Well, yes.  But if you get hauled into court, you’ll wish you had written it down.

The case of the University of Kansas student whose tweets initially got him expelled, until the expulsion was overturned on appeal, is just the latest lesson.  The short version is that the student in question apparently tweeted some pretty awful comments about an ex-girlfriend who was also a student there.  The University expelled him, fearing a “hostile environment” claim -- understandably -- but did so under a policy that didn’t really speak to the case.  He won on appeal, not because the tweets were misinterpreted, but because the policy was.  

This is why administrators sometimes insist on what seems like pedantry.  Well-crafted guidelines written in advance and followed conscientiously are far easier to stand on in court.  

Obviously, there are limits to what can be reasonably anticipated.  Seinfeld fans will remember when George Costanza had sex with the cleaning woman on his desk at the office, and got fired for it.  When confronted, he said there wasn’t a rule specifically forbidding sex with the cleaning woman on his desk.  No rule can anticipate everything, and it’s unreasonable to ask it to.  Some elasticity in language is necessary in order to prevent absurdity.   And any rule with elastic language will lend itself to some level of judgment.  Even well-drawn borders won’t eliminate borderline cases.
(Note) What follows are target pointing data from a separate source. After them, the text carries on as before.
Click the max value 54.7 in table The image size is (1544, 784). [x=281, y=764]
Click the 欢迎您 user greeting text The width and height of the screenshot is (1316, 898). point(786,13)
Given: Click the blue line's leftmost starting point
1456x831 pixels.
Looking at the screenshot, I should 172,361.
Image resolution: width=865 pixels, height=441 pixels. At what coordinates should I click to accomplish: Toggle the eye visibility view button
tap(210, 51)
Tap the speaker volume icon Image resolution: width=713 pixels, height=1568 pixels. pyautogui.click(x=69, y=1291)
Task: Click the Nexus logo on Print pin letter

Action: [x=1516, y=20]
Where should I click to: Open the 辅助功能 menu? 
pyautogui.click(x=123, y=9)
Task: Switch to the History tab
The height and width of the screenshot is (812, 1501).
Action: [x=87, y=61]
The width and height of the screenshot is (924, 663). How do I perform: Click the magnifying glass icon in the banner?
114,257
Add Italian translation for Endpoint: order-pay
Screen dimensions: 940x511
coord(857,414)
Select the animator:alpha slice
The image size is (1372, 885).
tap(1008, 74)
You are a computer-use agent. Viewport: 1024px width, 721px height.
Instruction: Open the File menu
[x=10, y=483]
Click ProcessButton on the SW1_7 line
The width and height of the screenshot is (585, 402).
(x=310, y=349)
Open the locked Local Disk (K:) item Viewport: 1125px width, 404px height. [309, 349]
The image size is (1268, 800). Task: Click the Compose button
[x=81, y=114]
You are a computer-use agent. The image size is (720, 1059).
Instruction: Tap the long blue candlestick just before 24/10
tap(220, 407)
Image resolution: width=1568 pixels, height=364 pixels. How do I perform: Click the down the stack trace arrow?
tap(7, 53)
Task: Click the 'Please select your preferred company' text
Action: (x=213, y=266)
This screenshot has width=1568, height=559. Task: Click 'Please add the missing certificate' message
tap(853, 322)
But if you can base the judgment calls on something written and relatively specific, you’re much less likely to lose when challenged.  You’re also much less likely to fall into decisionmaking based on your own biases, conscious or unconscious.  The awkwardness of explicit rules can take them out of knee-jerk intuition territory.  Sometimes, that’s good.  Intuitions hide many sins.

Actually wordsmithing policy requires a funny blend of forward and backward looking.  You need to be able to look forward, in the sense of “what happens if we’re challenged on….”  And you need to be able to look backward, as in “what scenarios seem to pop up the most…”

The really challenging part is trying to anticipate, and close off, loopholes by which people with other agendas will try to “game” the policy.  Loosely, that means using the letter of the law against its spirit.  Because they will.  It’s a frustrating fact of life, but there it is.  That’s where experience matters.  You’ll never make a policy airtight -- as someone once said, nothing is foolproof because fools are so clever -- but failing to pay attention to this step will only lead to tears.  And this, oddly enough, is where the good sports who are willing to help are often the least useful guides.  They aren’t the types to game systems, so they don’t come up with the angles.  If you can find a good “white hat hacker” to help craft policy, do it.  Skipping this step will result in you painting yourself into a corner, rewarding bad behavior as a direct result of good intentions.  

I’ll reserve judgment on the case of the Arizona student, but it’s a healthy reminder of a basic truth.  Policymaking can be tiresome, but losing in court is more so.  Policy doesn’t matter until it does.

Program note: due to a family commitment, the blog will skip a couple of days.  It’ll be back on Monday.